Capítulo 5
Me quedé sin aliento, con la boca abierta como un pez fuera del agua. El terror se acumuló en mi garganta hasta que finalmente estalló:

—¡No! ¡No me toques!

Mi grito repentino sobresaltó a Héctor, quien aflojó su agarre. Me alejé arrastrándome hasta la esquina, aferrándome desesperadamente a los jirones de mi ropa.

—Por favor, de verdad te lo suplico. No volveré a molestar a Héctor, lo juro. Por favor, déjame ir... —le rogué sin parar.

Él se acercó paso a paso, sus labios se movían como si dijera algo, pero yo ya no podía oír. En mi mente, volví a aquella noche terrible. Así fue como ellos destruyeron mi última pizca de dignidad.

No podía soportar vivirlo de nuevo. Con mis últimas fuerzas, agarré el cuchillo de la mesa y lo clavé en dirección a mi corazón.

—¡Sofía! —gritó Héctor con los ojos desorbitados.

Sonreí. No dolía nada. Era una sensación de ligereza que nunca había experimentado.

Lástima que fallé. No logré morir.

Cuando desperté, estaba en el hospital. Unos hombres altos custodiaban la puerta. Afuera, se oían voces discutiendo:

—¡Sofía es mi esposa legítima! ¿Con qué derecho me impides pues de verla? —era la voz de Héctor.

—Entonces, señor Gómez, prepare los papeles del divorcio y aclare la división de bienes. En cuanto mudita se recupere, firmarán el divorcio —respondió otra voz.

—¡Mateo! ¡No te pases de la raya! —espetó Héctor.

¿Mateo? ¿Sería el Mateo que yo conocía?

La puerta se abrió y entró un hombre elegante, de traje. Sus ojos negros me miraron con ternura y algo de pena.

—Mudita, mira cómo te has puesto en mi ausencia —dijo con una sonrisa triste.

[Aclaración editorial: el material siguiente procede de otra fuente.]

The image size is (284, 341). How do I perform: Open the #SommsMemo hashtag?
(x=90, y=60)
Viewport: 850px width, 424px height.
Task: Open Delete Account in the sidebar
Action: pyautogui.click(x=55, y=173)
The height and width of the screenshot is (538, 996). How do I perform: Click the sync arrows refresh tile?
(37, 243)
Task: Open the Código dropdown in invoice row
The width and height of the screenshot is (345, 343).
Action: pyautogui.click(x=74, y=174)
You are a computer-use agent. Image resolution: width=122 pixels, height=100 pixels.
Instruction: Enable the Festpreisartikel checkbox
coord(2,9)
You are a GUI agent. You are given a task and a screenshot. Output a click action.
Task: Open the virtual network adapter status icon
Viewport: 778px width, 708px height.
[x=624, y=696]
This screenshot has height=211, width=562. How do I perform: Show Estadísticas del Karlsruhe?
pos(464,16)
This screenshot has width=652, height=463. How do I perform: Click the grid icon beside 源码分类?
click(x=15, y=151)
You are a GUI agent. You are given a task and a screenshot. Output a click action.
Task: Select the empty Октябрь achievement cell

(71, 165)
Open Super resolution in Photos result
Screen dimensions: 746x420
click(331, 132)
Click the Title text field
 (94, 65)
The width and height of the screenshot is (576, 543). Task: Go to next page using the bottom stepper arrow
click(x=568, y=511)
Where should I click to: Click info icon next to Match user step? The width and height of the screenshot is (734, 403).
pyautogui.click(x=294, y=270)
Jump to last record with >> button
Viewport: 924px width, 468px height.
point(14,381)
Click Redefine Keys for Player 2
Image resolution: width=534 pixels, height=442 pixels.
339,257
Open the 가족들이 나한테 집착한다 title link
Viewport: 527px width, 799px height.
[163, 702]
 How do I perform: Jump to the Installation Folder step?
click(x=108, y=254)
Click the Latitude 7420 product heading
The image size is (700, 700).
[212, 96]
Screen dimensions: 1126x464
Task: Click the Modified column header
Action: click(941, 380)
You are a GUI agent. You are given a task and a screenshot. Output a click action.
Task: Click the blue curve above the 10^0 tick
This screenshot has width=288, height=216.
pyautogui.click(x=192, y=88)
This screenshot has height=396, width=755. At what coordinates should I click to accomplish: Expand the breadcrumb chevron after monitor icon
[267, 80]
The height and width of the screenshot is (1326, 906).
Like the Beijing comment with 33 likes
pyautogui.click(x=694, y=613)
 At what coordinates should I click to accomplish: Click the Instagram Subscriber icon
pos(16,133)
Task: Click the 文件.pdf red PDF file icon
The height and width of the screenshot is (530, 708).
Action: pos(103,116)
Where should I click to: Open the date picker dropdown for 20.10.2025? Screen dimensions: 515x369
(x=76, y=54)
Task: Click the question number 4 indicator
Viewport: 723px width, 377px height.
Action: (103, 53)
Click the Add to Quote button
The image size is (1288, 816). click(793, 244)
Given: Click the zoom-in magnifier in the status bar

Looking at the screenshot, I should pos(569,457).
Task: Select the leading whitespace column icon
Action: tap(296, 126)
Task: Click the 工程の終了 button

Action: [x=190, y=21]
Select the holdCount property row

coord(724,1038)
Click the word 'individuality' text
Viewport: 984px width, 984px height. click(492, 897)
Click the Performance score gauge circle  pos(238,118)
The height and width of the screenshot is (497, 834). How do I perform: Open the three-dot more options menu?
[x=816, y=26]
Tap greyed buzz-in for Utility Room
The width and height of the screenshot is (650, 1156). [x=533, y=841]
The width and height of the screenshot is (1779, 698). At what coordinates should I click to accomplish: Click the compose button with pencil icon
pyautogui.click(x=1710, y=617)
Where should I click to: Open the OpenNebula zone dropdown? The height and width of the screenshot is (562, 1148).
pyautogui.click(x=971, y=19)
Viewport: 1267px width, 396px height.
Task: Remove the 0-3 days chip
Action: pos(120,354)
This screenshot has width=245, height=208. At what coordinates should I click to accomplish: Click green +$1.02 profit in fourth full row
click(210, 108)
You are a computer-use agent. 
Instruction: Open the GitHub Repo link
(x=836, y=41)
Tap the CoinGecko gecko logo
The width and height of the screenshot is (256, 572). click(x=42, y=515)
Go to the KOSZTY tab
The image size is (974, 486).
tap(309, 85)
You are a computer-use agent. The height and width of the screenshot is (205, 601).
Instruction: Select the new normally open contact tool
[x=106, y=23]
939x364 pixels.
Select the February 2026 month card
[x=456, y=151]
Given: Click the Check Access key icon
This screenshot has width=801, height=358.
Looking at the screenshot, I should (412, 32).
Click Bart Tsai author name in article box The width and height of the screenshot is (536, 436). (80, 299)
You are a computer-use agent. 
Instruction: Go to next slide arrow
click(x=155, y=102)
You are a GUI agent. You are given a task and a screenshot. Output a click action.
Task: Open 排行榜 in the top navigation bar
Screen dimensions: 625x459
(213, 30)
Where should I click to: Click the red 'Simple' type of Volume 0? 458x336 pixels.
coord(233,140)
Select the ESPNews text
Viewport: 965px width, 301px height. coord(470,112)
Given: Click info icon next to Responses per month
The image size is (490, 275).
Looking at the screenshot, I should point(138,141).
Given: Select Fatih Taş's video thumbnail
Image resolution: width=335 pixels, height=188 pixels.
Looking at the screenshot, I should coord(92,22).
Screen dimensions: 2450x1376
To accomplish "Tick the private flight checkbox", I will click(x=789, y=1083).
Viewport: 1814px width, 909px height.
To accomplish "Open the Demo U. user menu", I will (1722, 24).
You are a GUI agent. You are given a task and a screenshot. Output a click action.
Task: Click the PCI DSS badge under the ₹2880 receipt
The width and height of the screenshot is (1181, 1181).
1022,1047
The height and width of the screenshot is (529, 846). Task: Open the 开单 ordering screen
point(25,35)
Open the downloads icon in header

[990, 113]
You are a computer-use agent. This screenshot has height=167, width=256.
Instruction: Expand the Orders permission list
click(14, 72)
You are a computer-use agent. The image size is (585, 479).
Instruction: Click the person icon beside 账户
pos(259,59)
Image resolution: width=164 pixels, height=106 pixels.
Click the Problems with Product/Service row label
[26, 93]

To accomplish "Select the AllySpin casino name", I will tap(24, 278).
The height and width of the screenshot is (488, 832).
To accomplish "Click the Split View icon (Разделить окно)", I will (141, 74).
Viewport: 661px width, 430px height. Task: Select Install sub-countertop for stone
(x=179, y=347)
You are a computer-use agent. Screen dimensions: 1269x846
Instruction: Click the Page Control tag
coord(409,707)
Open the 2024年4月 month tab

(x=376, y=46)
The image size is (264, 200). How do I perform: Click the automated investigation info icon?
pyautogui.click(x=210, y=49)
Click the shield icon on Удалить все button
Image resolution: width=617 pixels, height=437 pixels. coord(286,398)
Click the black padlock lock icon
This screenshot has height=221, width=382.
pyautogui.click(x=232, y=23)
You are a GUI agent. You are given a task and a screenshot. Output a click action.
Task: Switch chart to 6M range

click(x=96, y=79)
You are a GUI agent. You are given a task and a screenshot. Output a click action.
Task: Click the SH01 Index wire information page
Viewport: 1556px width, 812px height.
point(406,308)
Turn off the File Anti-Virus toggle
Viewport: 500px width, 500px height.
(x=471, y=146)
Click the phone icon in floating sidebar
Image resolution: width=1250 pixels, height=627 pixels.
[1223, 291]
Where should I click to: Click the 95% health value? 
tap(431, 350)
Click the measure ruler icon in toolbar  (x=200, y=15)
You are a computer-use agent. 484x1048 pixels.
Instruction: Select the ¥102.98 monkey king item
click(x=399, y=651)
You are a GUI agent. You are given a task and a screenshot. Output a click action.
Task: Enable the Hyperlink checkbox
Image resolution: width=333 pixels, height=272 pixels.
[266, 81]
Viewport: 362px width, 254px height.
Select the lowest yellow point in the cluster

Sonreí débilmente. —Mateo...

Resultó que Mateo era el hombre de los Rojas dispuesto a enfrentarse a Héctor por mí. Sus ojos se iluminaron de sorpresa.

—¡Puedes hablar!

Ese día, no se apartó de mi lado. Me contó que era el hijo ilegítimo de los Rojas, una familia tan poderosa como los Gómez. La señora Rojas había muerto sin dejar herederos, así que la aparición de Mateo resolvió el problema de sucesión de su padre Jairo.

—Pensaba esperar a que me buscaran, pero cuando desapareciste me asusté tanto que tuve que presentarme yo mismo —confesó mientras me pelaba una manzana—. No te preocupes, ahora que estoy al frente de los Rojas, puedo protegerte. No dejaré que ese canalla vuelva a lastimarte.

Mordí la manzana. Su dulzura me llegó al corazón. Alcé la mirada y le pregunté:

—Mateo, ¿me crees?

Él se sorprendió por un momento, pero enseguida entendió a qué me refería. Sonrió y me acarició la cabeza.

—Yo te creo.

El día que salí del hospital, volví a ver a Héctor. Estaba desaliñado, con barba de varios días. Se veía muy deteriorado.

Intentó acercarse, pero Mateo lo detuvo. Con una mirada de rabia, Héctor me exigió que volviera a casa.

—Sofía, aún no estamos divorciados. ¿Cómo puedes ser tan zorra?

Sus insultos me hirieron. Retrocedí instintivamente, mis manos temblando sin que pudiera evitarlo. Mateo lo notó.

Me puso detrás de él y le dio un puñetazo a Héctor.

—¡Lárgate! —le gritó.

Aunque su espalda no era muy ancha, me hizo sentir inexplicablemente segura.